Glad to see I'm not the only one who was a little bothered by buildings leveling ^^. Though I do not doubt that in a long-drawn hard game, your units will die in great enough numbers that training new troops will level your buildings to the max, for milder games, or situations where you switch from mostly using a type of unit to using another type, the leveling system can get a little frustrating. Most of all, I think it encourages players recruiting units just to send them to their deaths until they get the better units they wanted to make, which I find strategically/economically nonsensical, and above all very contradictory with how good factions should work and are depicted in both books and movies : people caring for the lost lives of their soldiers.
As such, and considering BfME II had this system to decommission unwanted troops, I too believe that it could be worthwhile to look for a better way to deal with extra troops and building leveling.
There are a few lacking ways I can envision to deal with that :
- Allow the player an option in the buildings to purchase his way to the next level, as in BfME II, which in my opinion isn't a good idea (and that's most likely why it was removed ^^).
- Give, to all factions, access to a spell that can instantly level one or several buildings.

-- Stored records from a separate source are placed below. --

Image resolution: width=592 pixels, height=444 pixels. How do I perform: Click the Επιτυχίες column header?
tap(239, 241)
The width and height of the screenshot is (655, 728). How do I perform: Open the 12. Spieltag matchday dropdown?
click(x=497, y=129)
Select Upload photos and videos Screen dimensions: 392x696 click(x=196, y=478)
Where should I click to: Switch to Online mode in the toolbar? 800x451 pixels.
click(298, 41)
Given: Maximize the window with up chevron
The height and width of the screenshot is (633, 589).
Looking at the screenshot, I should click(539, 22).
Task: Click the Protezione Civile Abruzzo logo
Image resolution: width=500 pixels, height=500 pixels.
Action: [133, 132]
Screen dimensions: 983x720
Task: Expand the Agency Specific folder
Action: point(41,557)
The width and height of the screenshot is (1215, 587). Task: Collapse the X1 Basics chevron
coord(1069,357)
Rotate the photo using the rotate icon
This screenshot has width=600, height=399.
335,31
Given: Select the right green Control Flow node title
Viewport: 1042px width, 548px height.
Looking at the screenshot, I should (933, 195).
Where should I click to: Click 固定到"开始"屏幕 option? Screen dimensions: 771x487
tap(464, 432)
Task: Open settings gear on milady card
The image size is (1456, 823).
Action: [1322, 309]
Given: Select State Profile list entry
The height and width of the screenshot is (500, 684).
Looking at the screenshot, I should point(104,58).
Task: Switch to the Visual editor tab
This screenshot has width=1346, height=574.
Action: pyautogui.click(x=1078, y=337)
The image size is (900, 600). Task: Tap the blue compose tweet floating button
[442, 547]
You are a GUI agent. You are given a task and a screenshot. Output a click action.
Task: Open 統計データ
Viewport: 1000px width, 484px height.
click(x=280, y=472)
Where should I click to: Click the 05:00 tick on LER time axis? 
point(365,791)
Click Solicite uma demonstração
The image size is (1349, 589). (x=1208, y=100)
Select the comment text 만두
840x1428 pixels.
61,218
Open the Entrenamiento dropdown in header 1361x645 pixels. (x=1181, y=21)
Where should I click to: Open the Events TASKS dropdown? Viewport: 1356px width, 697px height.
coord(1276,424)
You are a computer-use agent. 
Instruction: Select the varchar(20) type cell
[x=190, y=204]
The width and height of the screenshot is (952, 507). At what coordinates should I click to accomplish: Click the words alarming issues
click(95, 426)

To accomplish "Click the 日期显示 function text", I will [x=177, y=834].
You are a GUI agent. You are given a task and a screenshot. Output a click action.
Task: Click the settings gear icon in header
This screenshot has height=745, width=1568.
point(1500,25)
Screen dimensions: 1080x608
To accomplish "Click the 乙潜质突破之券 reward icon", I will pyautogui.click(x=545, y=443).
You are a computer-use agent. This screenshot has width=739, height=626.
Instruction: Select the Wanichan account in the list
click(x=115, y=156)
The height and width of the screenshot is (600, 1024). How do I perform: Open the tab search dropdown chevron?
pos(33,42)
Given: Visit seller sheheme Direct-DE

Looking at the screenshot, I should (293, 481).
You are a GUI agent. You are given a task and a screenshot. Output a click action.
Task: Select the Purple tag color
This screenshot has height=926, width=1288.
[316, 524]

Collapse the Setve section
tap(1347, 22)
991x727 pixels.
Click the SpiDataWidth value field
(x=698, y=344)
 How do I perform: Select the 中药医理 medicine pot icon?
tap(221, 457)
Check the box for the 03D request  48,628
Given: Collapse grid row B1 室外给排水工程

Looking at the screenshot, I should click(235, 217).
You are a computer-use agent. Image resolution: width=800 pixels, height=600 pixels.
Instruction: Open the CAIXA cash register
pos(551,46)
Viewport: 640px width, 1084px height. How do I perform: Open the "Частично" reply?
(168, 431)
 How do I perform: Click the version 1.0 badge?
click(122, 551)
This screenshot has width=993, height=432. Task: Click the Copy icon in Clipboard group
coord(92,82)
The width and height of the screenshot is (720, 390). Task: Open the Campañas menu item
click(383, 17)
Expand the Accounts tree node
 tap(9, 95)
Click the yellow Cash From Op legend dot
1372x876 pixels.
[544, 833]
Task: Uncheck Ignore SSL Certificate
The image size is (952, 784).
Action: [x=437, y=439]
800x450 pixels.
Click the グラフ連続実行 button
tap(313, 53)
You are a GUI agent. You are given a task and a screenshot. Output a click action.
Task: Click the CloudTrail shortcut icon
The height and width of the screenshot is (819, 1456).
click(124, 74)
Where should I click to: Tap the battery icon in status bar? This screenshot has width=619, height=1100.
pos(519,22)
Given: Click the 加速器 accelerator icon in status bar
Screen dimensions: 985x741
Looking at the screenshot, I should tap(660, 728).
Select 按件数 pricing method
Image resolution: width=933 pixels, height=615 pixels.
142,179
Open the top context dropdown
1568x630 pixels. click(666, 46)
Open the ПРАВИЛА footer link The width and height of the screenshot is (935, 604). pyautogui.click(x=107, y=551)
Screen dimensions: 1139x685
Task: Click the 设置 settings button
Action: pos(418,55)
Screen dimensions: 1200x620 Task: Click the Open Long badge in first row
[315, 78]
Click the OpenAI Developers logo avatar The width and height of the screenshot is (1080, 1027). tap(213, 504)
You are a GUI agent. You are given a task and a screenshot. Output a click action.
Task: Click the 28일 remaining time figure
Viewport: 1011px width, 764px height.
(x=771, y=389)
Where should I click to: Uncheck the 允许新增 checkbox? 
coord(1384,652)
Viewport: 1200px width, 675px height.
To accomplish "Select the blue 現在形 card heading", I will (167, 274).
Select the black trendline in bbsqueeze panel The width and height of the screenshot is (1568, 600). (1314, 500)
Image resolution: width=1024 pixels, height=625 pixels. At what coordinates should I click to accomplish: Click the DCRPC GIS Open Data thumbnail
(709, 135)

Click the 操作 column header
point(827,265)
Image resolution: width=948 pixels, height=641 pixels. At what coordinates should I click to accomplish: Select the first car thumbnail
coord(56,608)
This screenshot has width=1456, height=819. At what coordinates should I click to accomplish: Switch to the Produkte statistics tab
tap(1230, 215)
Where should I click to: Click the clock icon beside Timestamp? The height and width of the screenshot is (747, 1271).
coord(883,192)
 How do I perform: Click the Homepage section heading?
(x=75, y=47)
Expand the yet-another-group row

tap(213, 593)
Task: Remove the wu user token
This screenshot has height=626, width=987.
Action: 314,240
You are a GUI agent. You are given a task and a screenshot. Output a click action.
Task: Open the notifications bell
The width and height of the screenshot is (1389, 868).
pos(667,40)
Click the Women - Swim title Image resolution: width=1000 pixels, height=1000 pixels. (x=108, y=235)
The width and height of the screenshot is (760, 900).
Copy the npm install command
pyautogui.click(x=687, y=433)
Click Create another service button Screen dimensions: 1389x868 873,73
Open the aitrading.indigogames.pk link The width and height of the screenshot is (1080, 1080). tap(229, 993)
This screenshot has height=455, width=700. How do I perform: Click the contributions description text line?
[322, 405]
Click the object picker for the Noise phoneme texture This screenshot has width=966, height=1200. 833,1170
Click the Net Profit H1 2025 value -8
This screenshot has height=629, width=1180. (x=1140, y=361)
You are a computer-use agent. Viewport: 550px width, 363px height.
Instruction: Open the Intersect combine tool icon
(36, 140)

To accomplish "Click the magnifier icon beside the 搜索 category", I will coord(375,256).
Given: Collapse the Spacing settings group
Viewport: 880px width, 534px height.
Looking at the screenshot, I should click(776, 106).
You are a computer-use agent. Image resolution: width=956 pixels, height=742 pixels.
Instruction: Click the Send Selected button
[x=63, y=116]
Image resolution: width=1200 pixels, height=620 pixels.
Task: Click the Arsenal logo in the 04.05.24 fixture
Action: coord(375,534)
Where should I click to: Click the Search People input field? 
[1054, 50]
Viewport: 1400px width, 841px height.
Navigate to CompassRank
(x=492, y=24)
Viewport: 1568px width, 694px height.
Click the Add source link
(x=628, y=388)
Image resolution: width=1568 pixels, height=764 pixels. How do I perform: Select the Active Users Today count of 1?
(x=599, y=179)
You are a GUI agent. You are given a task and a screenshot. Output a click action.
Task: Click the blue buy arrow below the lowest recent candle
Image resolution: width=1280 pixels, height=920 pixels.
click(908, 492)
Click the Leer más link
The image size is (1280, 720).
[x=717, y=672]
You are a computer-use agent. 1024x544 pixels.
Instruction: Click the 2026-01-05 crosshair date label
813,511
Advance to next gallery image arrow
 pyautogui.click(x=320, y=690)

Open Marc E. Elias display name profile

It seems a more satisfactory way of doing things, but would take up a spell slot, which is sad ^^.
- Give passive exp. earnings to buildings, so that when getting towards late-game, even mostly unused buildings could grant access to their better units ; it feels a little lackluster though ^^.
And the way I would like to suggest, if ever it isn't too hard to implement, as I believe it deals with both superfluous troops and buildings exp. and goes somewhat the same way as the op's suggestion :
Allow us to decommission unwanted troops for a small amount of exp. (rather than resources, like in BfME II). I can however see more than one way of doing it :
- The units could be decommissioned at any appropriate building (a unit recruitment building), granting it an instant small amount of exp. While it does sound very simple, I believe it may require to give that ability to each and every concerned building and wouldn't be a very efficient way of doing it. That way though, exp. granted could be proportional to exp. earned by that unit on the field of battle, and this ability could be restricted : footmen to footmen buildings etc.
- As in BfME II, the units could only be decommissioned at the citadel, and doing so would temporarily unlock a power of the citadel that grants some exp. to the chosen building (out of the citadel's building plots, not the outside ones). If at all feasible, that way seems more elegant, because it would allow to force a cooldown on that ability, preventing the player to instantly level a new building from scratch to max
At any rate, again if it's feasible, I believe such a method can kill many birds with one small stone :
- get rid of unwanted units
- allow for an additional way to level buildings
- incite player to care for their units, even when planning to replace them with more powerful variants
- give a feeling of continuity between weaker start-game units that still served you well, and stronger units you'll need later, without using an upgrade system that would, in my opinion, be unnecessarily heavy to implement and use
- make a nice impression that veterans who survived the battles are allowed to rest, while becoming instructors to train better units
- allow for faction specific mechanics :
- Gondor, which heavily arms his soldiers, could get in addition to the exp. a small discount on the next unit produced in the building that was targeted (as if the equipment was passed over)
- Rohan, which relies on conscript peasants, could see the production time of the next battalion reduced, due to old soldiers helping train the new ones ; or farm productivity slightly increase for a short period of time, due to the decommissioned men returning to the fields
- The idea doesn't apply so well to evil factions, especially Mordor, as they rather rely on troops mostly thought of as expandable, but through the same mechanics, orcs could be fed to the Troll cage to speed Troll production or reduce cost or some other unique system.